Rating:  Summary: Excellent introductory to Oracle 10G Review: A good primer for developers and DBAs new to Oracle. If you are currently experienced with another DBMS and interested in learning more about Oracle, this is an excellent book to start with. It covers all the main components and features of Oracle 10G providing you a good starting foundation. I really like the best practice recommendations given through out the book.
Rating:  Summary: Oracle 10g: the complete reference is way introduction Review: After reading both books, I must agree that this one has a lot of mistakes in it and can sometimes be a bit confusing. If you don't want to spend too much money but need a practical introduction then choose this book, if you plan on spending anyway, just buy 'Oracle 10g: the complete reference' straight away. It's better structured, everything used in examples is explained well. It's not a bad book but compared to the complete reference it's confusing. If you just installed oracle 10g on your computer, be sure to unlock the HR, OE, PM, IX, SH schemes if you want to be able to reproduce the exercises. (I found that nowhere referenced and it might be a bit confusing for a total newbie to find out)
Rating:  Summary: Excellent introductory to Oracle 10G Review: For anyone looking to learn about Oracle 10g, start here! Excellent resource for Oracle veterans new to 10g, as well as folks new to Oracle in general. Easy to read - concise and clear. Covers all major facets that you need - database, networking, sql / pl/sql, etc.A must read for Oracle DBAs!
Rating:  Summary: Disappointing Review: I am not a fan of the style in which this book is written. I find it distracting. There's something about the presentation of the information that annoys me. And what's up with all the .tif files? Am I supposed to have coincident online access to get the most out of this book?
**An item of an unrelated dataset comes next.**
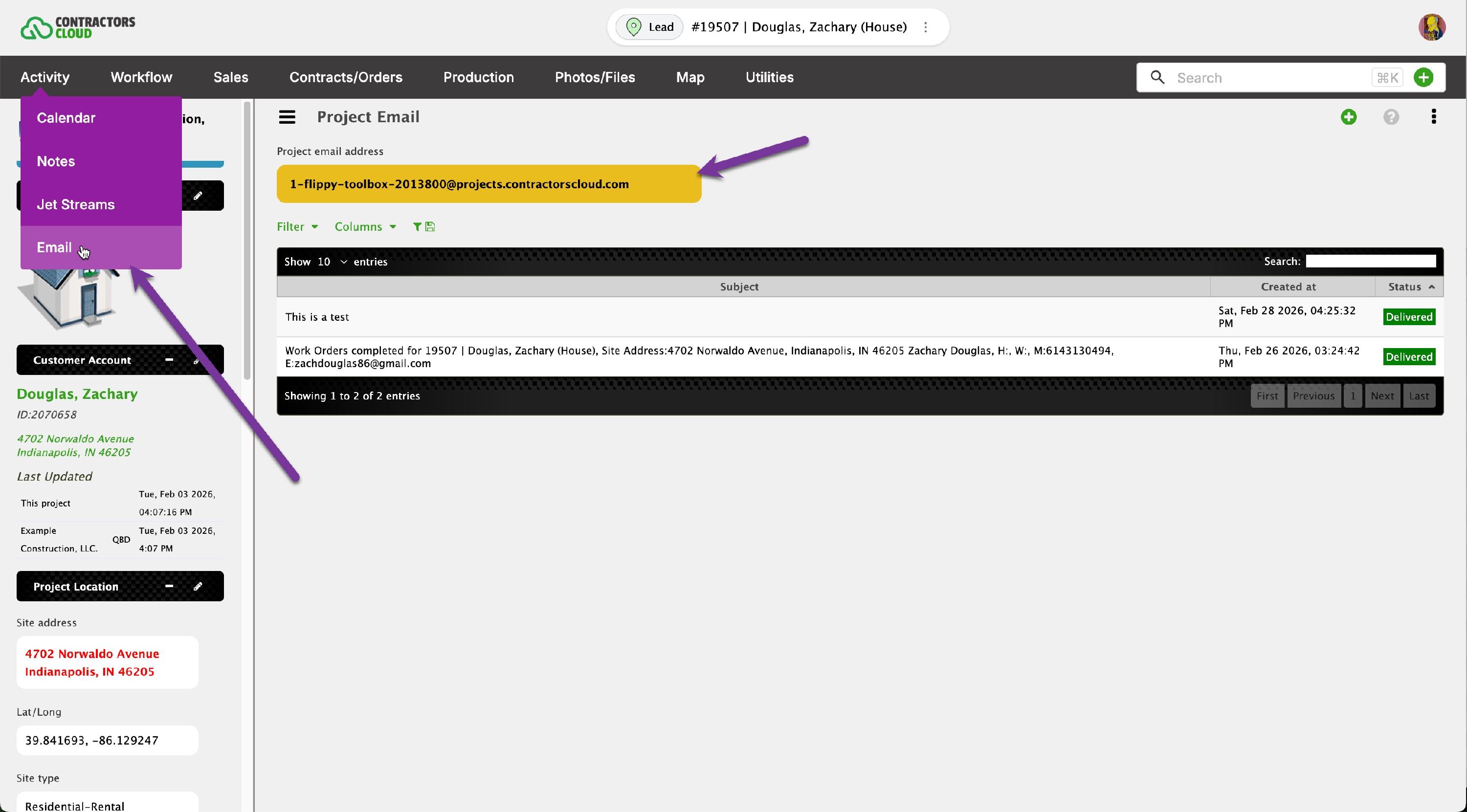Expand the Columns dropdown

(365, 227)
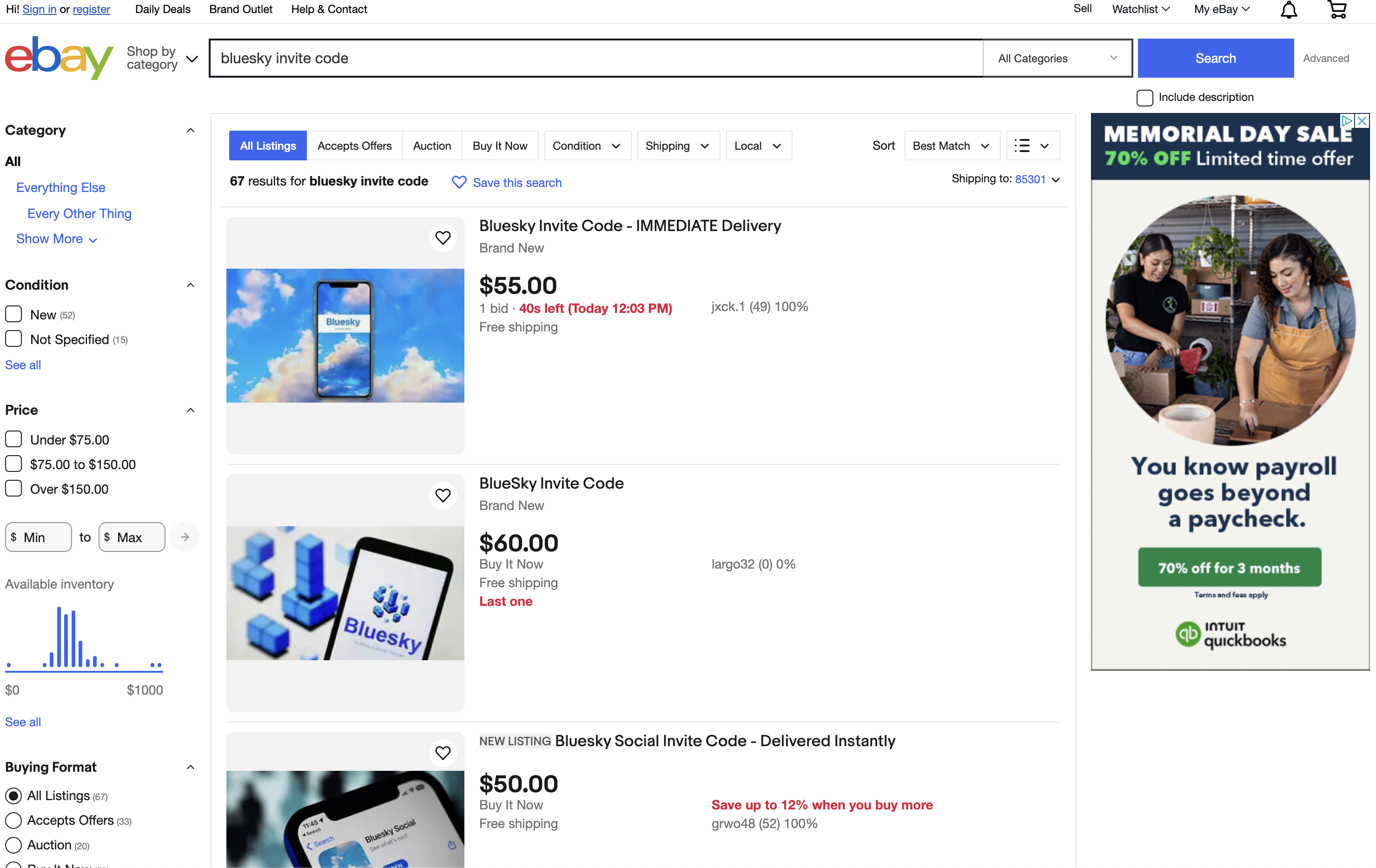The image size is (1376, 868).
Task: Tick the New condition checkbox
Action: coord(14,314)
Also, there are enough errors that I find them both annoying and sometimes simply confusing.
This book contains a strange hodgepodge of incomplete topics. To me it seems hastily conceived and I wouldn't recommend it.
Rating:  Summary: Definitely not worth the money Review: I have been a SQL Server DBA for years along with FoxPro, DB2, etc. But I still found this book very confusing.
Is it just me or did the examples not match anything in the Oracle 10g sample database that I loaded? Plus the EM did not even look the same. What's with that? Kind of hard to do the examples when nothing matches.
Worst beginners book I've ever read. If it wasn't for the fact that I was familiar with some of the concepts already, this book would have been totally useless.
If you are a true beginner, look for a different book. This one won't help.
Rating:  Summary: Corny/Bad Writer Review: I just can't focus on a book when the writing is silly. I returned this book after reading half of the first chapter because I felt like I was trapped in a corner at a cocktail party by a nerd who thought he had a sense of humor. Who knows, maybe this is a great book, but the voice I was getting as a reader in the author-reader transaction was too awkward, and I couldn't pay attention. I don't have this problem with O'Reilly books, and I have ordered one from them. We'll see.
Rating:  Summary: Corny/Bad Writer Review: I just can't focus on a book when the writing is silly. I returned this book after reading half of the first chapter because I felt like I was trapped in a corner at a cocktail party by a nerd who thought he had a sense of humor. Who knows, maybe this is a great book, but the voice I was getting as a reader in the author-reader transaction was too awkward, and I couldn't pay attention. I don't have this problem with O'Reilly books, and I have ordered one from them. We'll see.
Rating:  Summary: Good, easy to read intro to 10g Review: It's a good, solid introduction to 10g. I've worked with other relational DBMSs for years, but have never touched Oracle. This book starts you out with a useful overview of the Oracle processes (something the O'Rielly book, in my opinion, spends way too much time on), and then gets you started with Oracle (though it assumes you already have a system up - but that's only a couple hour exercise once you d/l the CDs from oracle.com and read the documentation at otn.oracle.com). It does have a few typos in it (all too common in tech books these days!), but as for "all the .tifs" that another reviewer metioned - there are only 2 .tifs and you can d/l them from the book's website. I haven't noticed any weird writing style - it sounds like any other tech book I've read. The self-checks and exercises throughout are good refreshers of your reading. My problem with the O'Rielly book is that it's much more theory than this one; sounds much more like my textbook for my second semester database course ("this is how you code a DBMS"). This book, in contrast, actually gives you stuff to try on a working Oracle installation. If you want to learn how a B+ tree works under the covers, the O'Rielly book might be worth looking at. But if you want to try using Oracle, grab this one.
Rating:  Summary: Oracle Database 10g: A Beginner's Guide Review: The examples use very different tables. No table creation and table insertion procedures are in the downloadable sql examples. This makes the reconstruction of the examples almost impossible.
Rating:  Summary: Great intro Review: This book is a great intro to the world of Oracle 10g for both beginners and those experienced in other RDBMS flavors. As an Oracle DBA of a number of years it gave me an easy readover of what to expect when my company is ready to move from version 9.2 to 10g.